Sunday, January 24, 2021

Clinical Outcomes of Transplanted Modified Bone Marrow–Derived Mesenchymal Stem Cells in Stroke A Phase 1/2a Study

Was this good enough results to create a protocol on this and if so, what hospitals are using it? It is only 4.5 years old. Good that this was testing in chronic.

Another article on this in New Scientist mentions the participants received 2.5, 5, or 10 million cells which seems miniscule compared to the billions we have lost. Run by SanBio of Mountain View, CA.

Clinical Outcomes of Transplanted Modified Bone Marrow–Derived Mesenchymal Stem Cells in Stroke; A Phase 1/2a Study

Originally publishedhttps://doi.org/10.1161/STROKEAHA.116.012995Stroke. 2016;47:1817–1824

Abstract

Background and Purpose—

Preclinical data suggest that cell-based therapies have the potential to improve stroke outcomes.

Methods—

Eighteen patients with stable, chronic stroke were enrolled in a 2-year, open-label, single-arm study to evaluate the safety and clinical outcomes of surgical transplantation of modified bone marrow–derived mesenchymal stem cells (SB623).
+ + +
- [WHAT THIS EXERCISE ASKS]:
a: In the blog post on stem cells in stroke, how many cells did the participants receive, according to the New Scientist article it mentions?
b: Copy the part of the blog post on stem cells in stroke that begins at "Sunday, January 24, 2021" and stops after "Mountain View, CA.", substituting "patients" for "participants".
+ + +
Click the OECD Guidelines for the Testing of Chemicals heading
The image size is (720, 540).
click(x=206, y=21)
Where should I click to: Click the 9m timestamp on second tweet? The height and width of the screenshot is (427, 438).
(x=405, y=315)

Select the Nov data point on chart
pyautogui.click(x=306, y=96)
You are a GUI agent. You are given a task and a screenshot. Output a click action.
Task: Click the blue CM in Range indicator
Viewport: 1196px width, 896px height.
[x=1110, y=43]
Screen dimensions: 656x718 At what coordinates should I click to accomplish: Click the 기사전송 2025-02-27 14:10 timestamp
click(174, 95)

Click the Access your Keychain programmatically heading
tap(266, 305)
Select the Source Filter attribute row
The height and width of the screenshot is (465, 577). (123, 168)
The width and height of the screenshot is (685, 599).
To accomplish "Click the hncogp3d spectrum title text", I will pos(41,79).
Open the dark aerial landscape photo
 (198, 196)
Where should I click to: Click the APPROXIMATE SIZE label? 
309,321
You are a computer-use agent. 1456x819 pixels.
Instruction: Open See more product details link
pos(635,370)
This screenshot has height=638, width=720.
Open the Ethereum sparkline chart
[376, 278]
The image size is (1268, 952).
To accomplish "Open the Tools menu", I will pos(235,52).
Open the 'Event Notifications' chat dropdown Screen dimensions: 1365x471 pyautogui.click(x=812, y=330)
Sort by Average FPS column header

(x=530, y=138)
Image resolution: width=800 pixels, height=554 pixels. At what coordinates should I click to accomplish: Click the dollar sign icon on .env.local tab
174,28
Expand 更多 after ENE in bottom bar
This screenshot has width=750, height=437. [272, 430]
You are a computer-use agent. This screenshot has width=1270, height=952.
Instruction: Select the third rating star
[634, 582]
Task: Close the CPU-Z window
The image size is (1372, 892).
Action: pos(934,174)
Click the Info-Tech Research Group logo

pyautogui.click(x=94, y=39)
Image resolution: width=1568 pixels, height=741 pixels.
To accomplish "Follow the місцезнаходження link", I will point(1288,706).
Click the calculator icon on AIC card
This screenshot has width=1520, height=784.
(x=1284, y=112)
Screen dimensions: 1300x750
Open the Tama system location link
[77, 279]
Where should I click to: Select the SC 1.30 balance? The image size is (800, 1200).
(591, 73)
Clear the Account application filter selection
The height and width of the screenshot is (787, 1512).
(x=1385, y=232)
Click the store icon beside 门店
+ + +
- [ANSWERS FOR THE EXERCISE]:
a: They received 2.5, 5, or 10 million cells.

b:
Sunday, January 24, 2021

Clinical Outcomes of Transplanted Modified Bone Marrow–Derived Mesenchymal Stem Cells in Stroke A Phase 1/2a Study

Was this good enough results to create a protocol on this and if so, what hospitals are using it? It is only 4.5 years old. Good that this was testing in chronic.

Another article on this in New Scientist mentions the patients received 2.5, 5, or 10 million cells which seems miniscule compared to the billions we have lost. Run by SanBio of Mountain View, CA.